In the early decades of Singapore’s colonial years, the only means of healthcare for non-European communities were traditional medicines as well as home remedies. Western medical practices arrived in Singapore around 1819 but the doctors attended only to the European community and their troops. In 1821, #SingaporesFirst general hospital was built in the form of a wooden shed in a British military camp in the vicinity of Bras Basah Road and Stamford Road, serving only European soldiers, sepoys (Indian soldiers), the seafaring population and the colonial government. Over the years, the general hospital went through several relocations, rebuilding and renaming, until it was set up at Sepoy Lines in Outram in 1882, where barracks for the sepoys used to be located. The Outram Road area turned out to be an excellent one for a general hospital, given its central location and elevated land with good drainage and water supply.

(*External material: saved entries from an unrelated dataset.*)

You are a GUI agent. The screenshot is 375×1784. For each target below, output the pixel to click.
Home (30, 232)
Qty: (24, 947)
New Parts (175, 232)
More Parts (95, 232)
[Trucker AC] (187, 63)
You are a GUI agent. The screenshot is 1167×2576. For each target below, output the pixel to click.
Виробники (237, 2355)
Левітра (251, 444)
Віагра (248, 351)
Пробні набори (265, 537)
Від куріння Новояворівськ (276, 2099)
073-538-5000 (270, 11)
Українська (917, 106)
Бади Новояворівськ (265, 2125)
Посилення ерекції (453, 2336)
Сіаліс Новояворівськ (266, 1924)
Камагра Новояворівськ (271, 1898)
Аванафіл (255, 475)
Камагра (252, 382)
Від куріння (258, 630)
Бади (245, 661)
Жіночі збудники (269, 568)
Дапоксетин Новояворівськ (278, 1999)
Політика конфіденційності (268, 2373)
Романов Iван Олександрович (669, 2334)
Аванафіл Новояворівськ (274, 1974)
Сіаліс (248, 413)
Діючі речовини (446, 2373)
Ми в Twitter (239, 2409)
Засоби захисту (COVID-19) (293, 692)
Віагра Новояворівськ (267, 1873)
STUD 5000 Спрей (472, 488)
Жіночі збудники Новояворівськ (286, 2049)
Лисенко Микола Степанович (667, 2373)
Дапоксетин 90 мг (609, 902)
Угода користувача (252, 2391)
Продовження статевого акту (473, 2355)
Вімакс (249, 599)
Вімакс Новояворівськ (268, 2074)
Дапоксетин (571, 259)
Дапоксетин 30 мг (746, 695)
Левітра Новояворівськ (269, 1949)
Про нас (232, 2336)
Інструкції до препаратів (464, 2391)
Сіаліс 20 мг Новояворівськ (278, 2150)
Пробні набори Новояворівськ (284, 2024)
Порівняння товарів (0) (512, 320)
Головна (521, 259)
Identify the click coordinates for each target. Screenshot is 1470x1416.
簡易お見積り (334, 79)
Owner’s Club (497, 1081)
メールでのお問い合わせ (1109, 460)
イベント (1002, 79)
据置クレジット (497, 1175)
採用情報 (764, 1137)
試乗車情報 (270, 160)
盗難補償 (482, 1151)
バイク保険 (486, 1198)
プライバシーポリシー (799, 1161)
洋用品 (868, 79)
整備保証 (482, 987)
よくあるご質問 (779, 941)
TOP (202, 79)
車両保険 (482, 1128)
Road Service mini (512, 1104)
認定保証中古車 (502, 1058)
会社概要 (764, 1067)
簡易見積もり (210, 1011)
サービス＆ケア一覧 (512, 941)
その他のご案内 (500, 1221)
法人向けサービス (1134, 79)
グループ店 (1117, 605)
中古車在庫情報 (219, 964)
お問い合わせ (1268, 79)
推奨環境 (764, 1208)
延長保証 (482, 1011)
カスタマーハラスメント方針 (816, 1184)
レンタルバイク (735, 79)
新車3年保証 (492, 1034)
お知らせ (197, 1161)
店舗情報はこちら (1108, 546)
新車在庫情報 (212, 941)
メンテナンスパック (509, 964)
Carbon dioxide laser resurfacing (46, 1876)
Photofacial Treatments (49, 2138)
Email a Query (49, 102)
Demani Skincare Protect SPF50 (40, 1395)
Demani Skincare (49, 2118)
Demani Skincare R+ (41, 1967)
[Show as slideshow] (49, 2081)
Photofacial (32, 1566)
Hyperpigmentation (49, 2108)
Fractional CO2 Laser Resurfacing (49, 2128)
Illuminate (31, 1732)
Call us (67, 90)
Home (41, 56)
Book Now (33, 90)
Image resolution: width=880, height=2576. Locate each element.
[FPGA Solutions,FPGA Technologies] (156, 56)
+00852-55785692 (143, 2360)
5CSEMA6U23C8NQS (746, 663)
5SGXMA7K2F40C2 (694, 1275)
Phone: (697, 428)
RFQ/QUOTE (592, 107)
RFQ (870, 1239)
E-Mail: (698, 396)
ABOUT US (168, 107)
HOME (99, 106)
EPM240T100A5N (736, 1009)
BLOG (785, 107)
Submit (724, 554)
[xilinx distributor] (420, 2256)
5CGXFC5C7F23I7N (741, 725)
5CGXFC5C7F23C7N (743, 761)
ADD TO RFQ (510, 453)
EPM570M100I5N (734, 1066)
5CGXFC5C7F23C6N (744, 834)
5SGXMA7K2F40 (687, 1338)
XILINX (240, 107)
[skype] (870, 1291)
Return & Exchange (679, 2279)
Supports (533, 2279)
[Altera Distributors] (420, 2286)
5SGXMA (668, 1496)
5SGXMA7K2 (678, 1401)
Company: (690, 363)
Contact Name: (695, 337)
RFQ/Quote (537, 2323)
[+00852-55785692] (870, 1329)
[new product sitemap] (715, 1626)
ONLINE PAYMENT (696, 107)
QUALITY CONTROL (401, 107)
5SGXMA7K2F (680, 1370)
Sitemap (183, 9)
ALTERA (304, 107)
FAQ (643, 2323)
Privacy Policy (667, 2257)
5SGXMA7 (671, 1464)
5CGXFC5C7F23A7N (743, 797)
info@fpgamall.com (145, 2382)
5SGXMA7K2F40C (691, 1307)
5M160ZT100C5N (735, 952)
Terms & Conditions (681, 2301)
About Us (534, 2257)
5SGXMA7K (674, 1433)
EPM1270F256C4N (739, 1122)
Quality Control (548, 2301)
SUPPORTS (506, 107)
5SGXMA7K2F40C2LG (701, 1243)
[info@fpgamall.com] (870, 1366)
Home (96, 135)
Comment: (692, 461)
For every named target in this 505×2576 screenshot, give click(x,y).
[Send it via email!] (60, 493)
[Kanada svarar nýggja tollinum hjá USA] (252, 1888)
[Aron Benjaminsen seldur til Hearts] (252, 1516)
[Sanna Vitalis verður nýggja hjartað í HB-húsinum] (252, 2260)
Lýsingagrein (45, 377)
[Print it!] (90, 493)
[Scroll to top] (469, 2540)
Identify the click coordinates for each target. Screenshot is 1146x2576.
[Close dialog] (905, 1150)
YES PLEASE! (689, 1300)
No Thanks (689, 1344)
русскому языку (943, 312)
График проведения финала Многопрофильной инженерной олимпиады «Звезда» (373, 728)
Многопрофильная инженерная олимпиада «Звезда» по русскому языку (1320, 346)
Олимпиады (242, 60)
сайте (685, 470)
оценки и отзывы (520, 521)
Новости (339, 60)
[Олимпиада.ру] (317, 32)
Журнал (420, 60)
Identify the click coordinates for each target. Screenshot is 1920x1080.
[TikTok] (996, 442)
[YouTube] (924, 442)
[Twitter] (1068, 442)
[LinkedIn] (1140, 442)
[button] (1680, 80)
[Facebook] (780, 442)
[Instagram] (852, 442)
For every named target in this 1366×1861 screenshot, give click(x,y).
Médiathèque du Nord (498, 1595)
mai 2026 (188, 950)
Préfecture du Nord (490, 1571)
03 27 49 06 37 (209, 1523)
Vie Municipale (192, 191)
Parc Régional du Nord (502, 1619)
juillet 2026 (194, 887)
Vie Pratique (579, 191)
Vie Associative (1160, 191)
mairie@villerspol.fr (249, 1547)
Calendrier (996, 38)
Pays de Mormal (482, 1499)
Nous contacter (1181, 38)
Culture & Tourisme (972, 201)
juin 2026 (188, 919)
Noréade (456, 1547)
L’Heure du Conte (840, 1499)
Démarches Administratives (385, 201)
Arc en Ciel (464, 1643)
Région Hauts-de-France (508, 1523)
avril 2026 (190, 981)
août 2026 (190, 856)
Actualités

Eventually, a bigger general hospital was constructed at the same site and on 29 March 1926, it was officially named the Singapore General Hospital (SGH), opened by Sir Lawrence Nunns Guillemard, then Governor of the Straits Settlements. The SGH broke away completely from caring for only seamen, soldiers, Europeans and government officials, to provide modern medical care to the local people, regardless of race or social background. For the first time in Singapore’s history, our local people had access to government-run health facilities.
Boasting 800 beds across the Bowyer, Stanley and Norris Blocks, the SGH housed male, female and children’s wards as well as operating theatres, a laboratory, an outpatient block and living quarters for nurses. It was a landmark in the medical history of Singapore, and the only hospital then that had “Singapore” in its name which affirmed its status as the country’s premier hospital.
Singapore’s Chinese inhabitants started to call it 施排埔 – a “See Pai Poh” (in the Hokkien dialect) or “Sei Pai Por” (in the Cantonese dialect) – a name that is still commonly used to refer to the SGH today. 施 meaning charity or free; 排 meaning to queue; and埔 on a hill top: SGH was the place on a hill where everyone could go to seek medical care.
Today, SGH remains the largest hospital in Singapore with nearly 1,800 beds and over 10,000 healthcare workers providing care for more than 1 million patients annually. It is also a teaching hospital and a nodal point for clinical research. Going forward, its 43-hectare site will see an upgrade to support its continued endeavour to be Singapore’s largest healthcare hub to meet the nation’s future healthcare needs.